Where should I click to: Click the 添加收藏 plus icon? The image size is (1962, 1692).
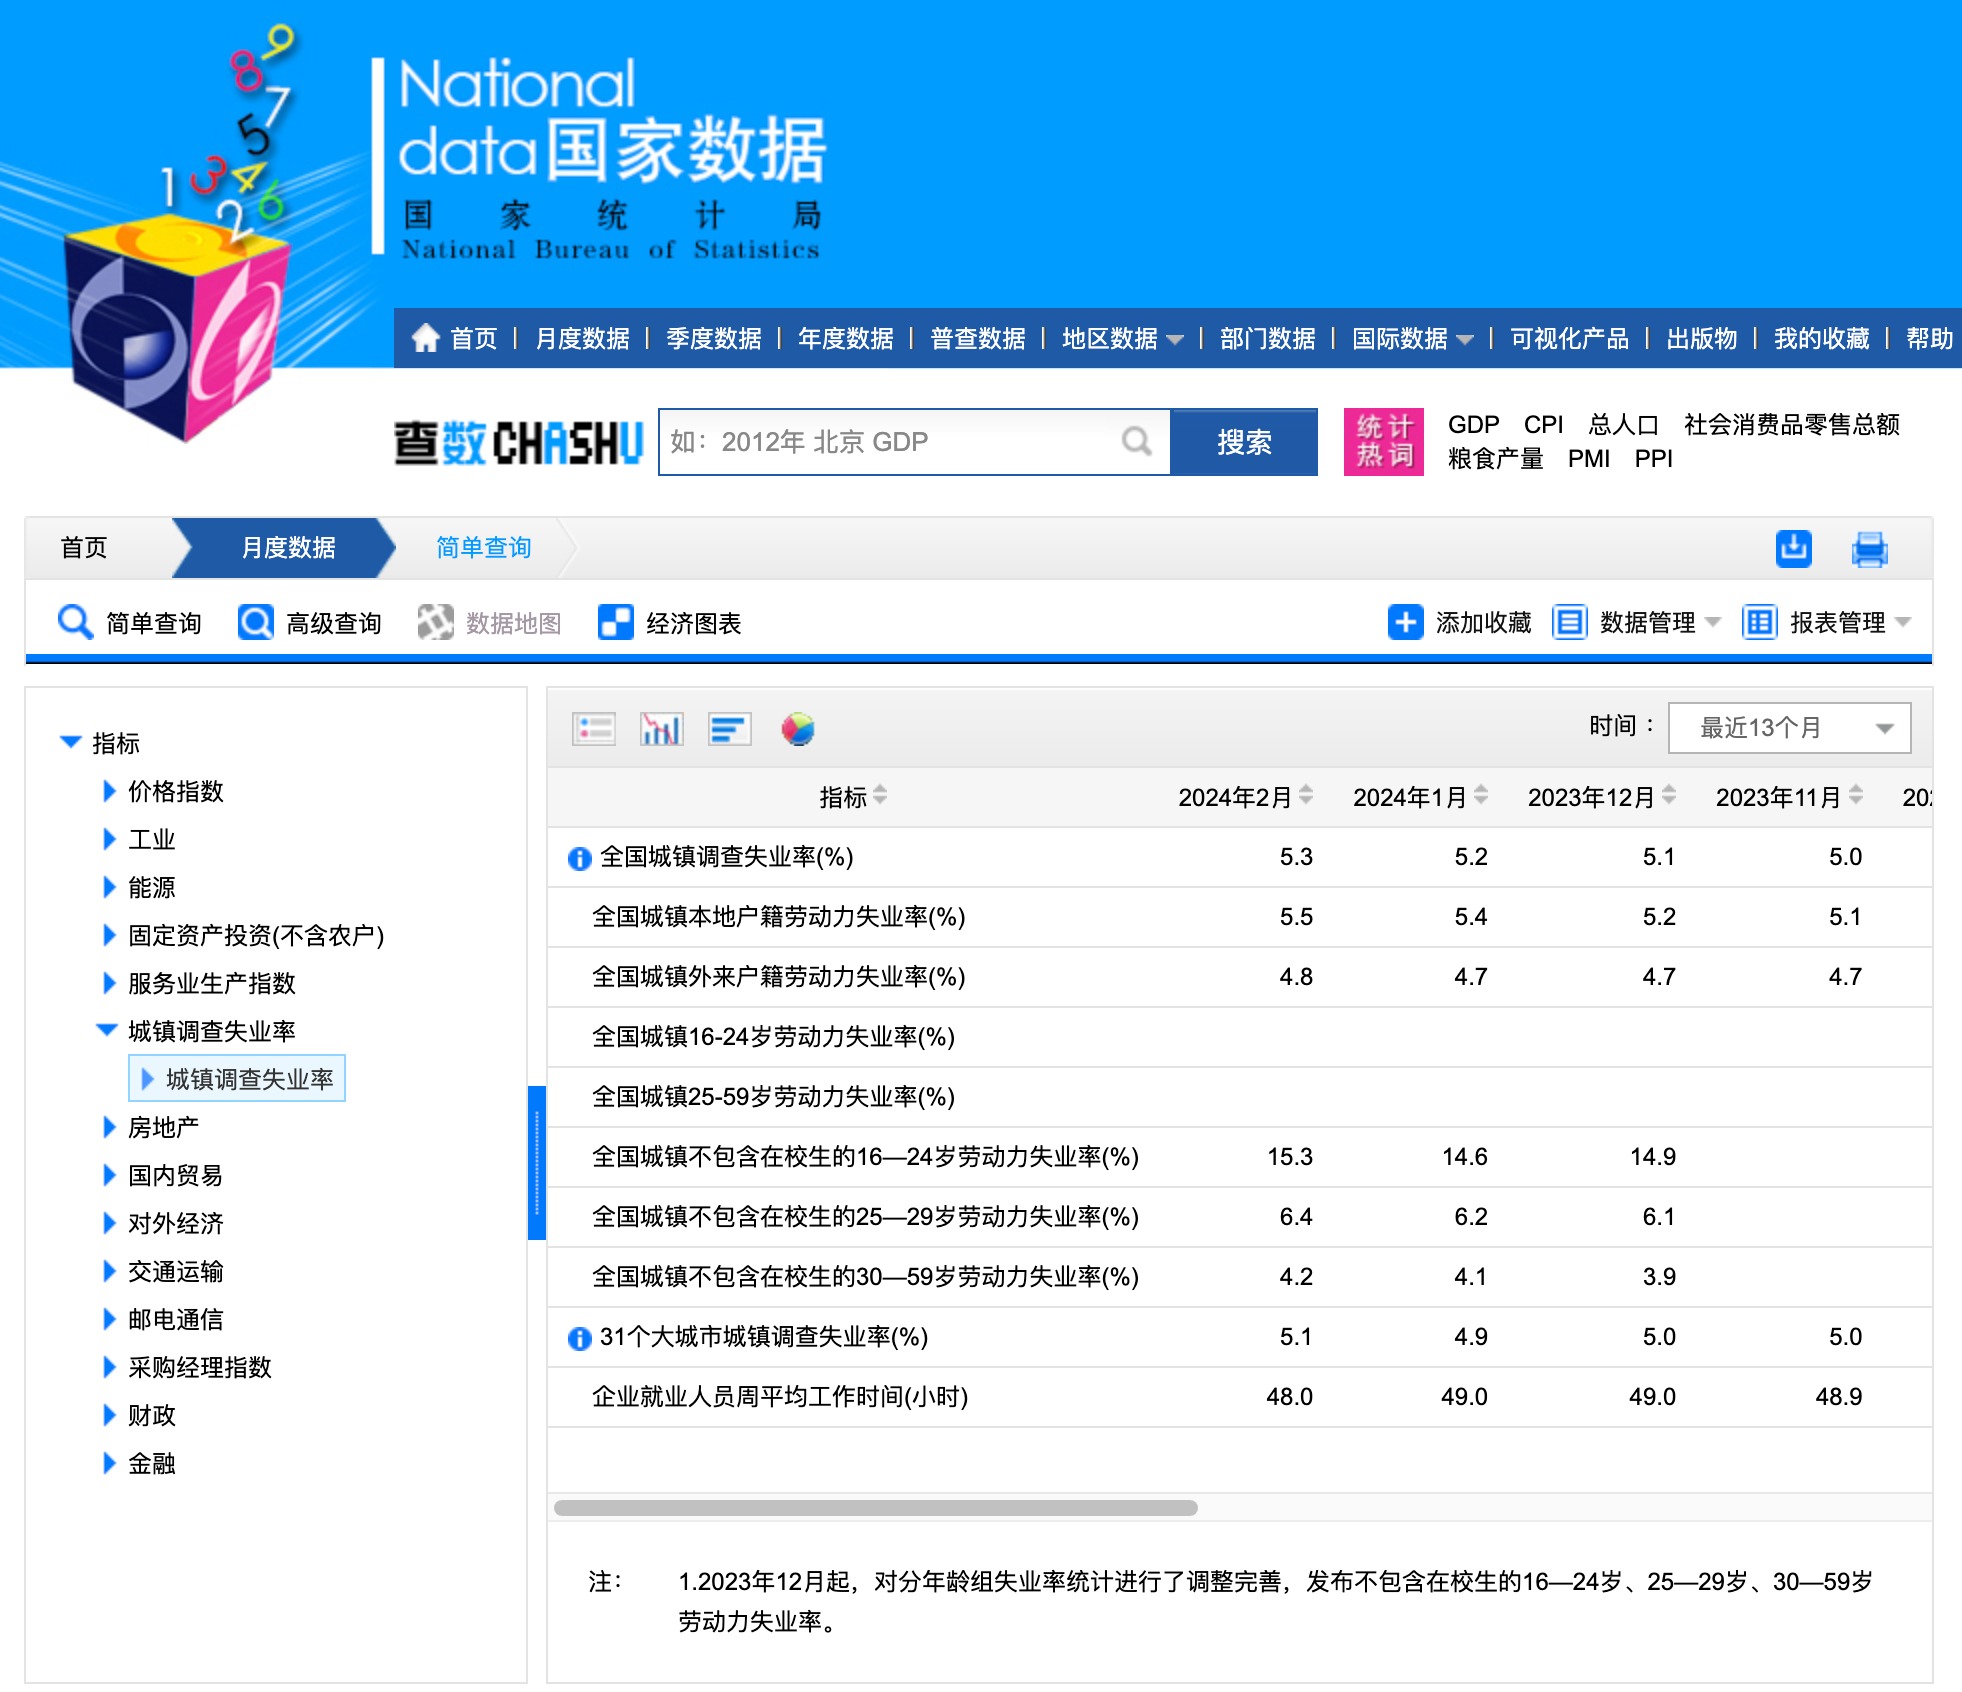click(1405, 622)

--*--

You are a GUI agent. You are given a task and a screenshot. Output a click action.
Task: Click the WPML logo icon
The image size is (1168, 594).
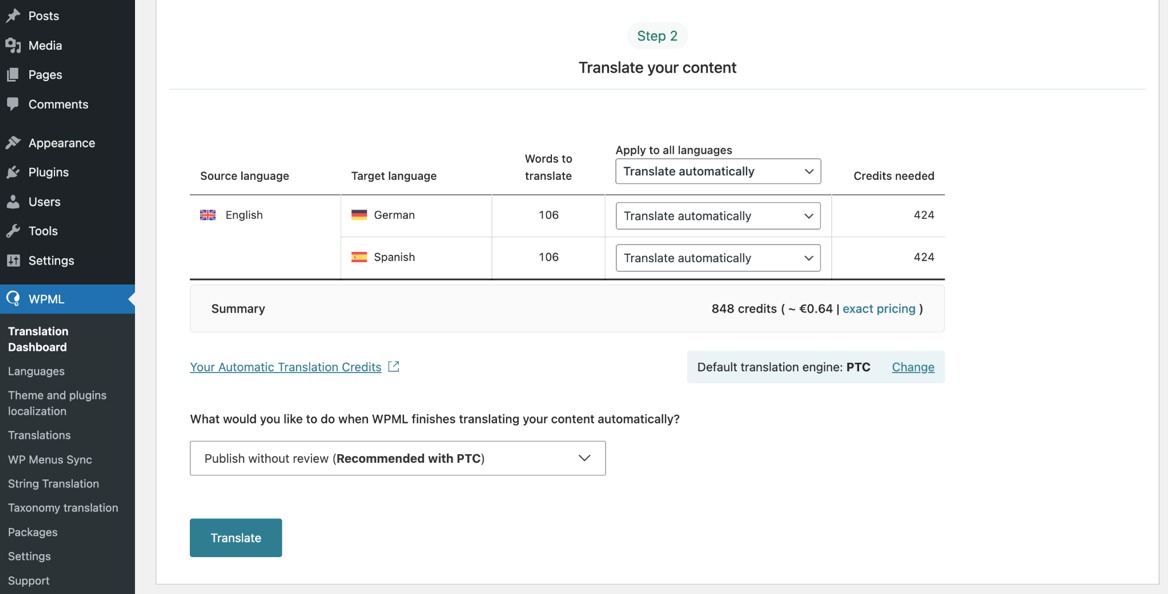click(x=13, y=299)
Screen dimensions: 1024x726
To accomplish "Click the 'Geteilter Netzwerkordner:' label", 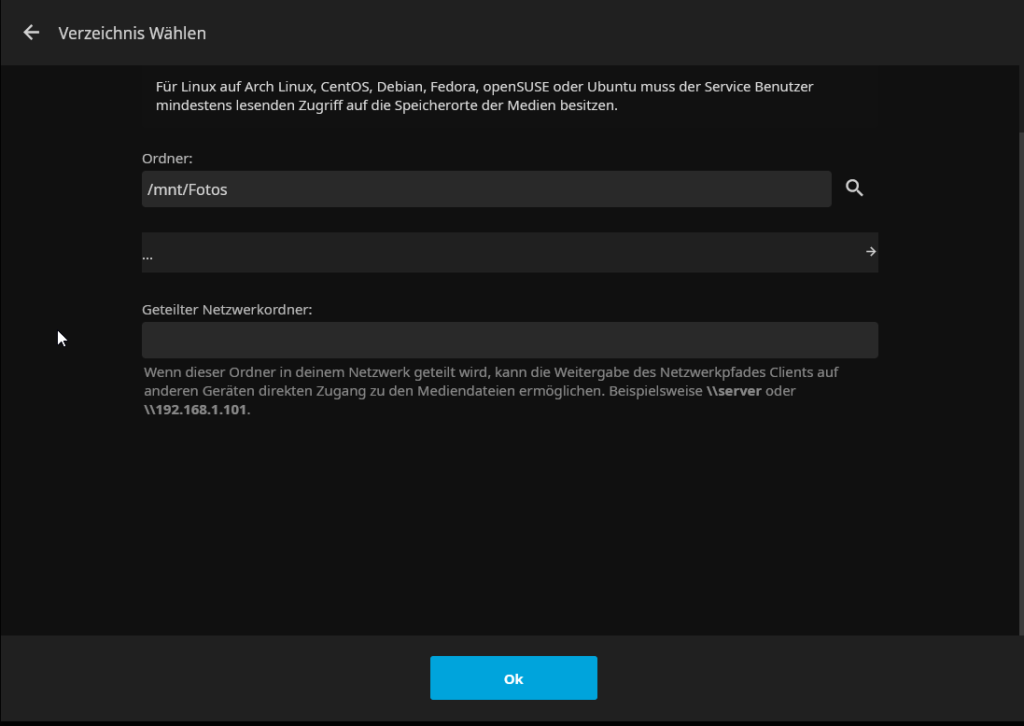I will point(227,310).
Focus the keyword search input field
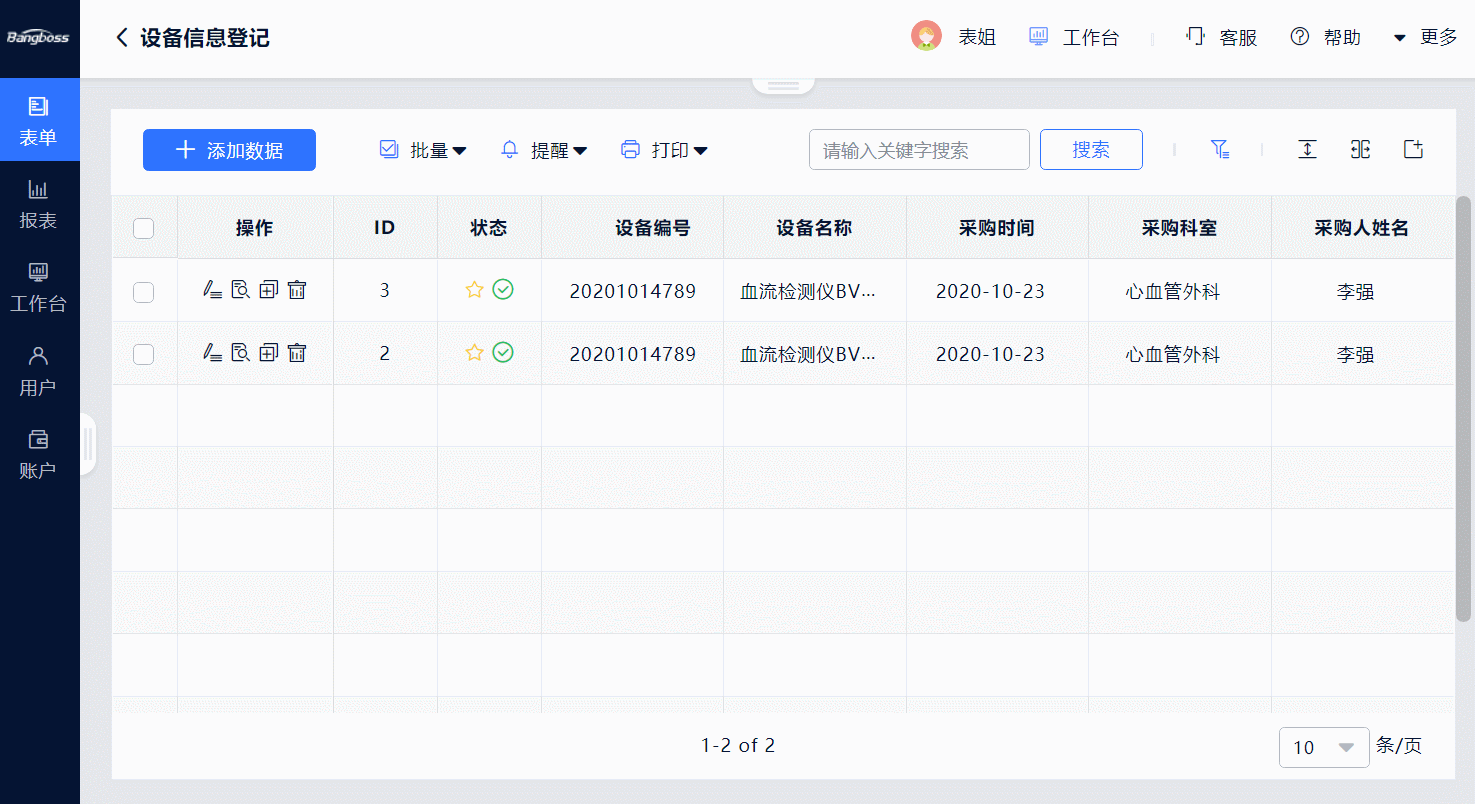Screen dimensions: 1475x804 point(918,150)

--*--

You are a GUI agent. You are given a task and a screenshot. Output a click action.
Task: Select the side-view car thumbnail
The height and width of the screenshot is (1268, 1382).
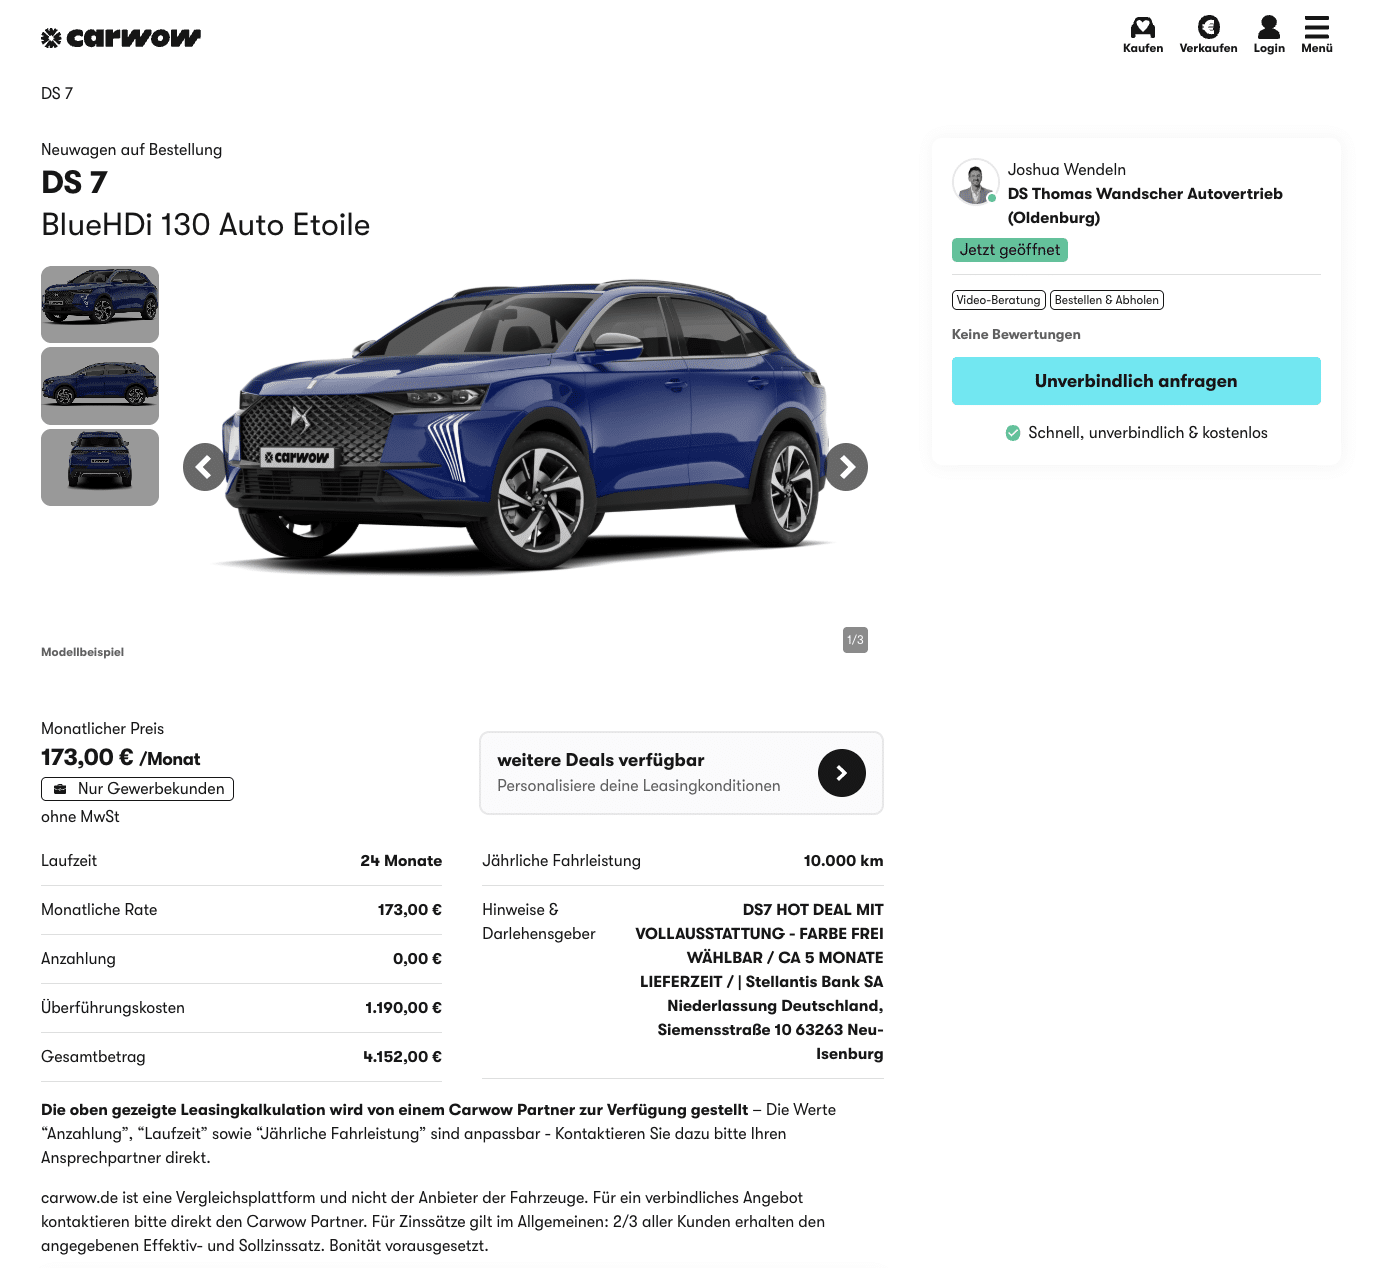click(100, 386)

--*--

Aim of the exercise
Return the rows from the line containing "Where should I" through the line containing "click(1405, 622)", both lines included, and leave the pictures out.

Solution for this exercise
Where should I click to: Click the 添加收藏 plus icon? The image size is (1962, 1692).
click(1405, 622)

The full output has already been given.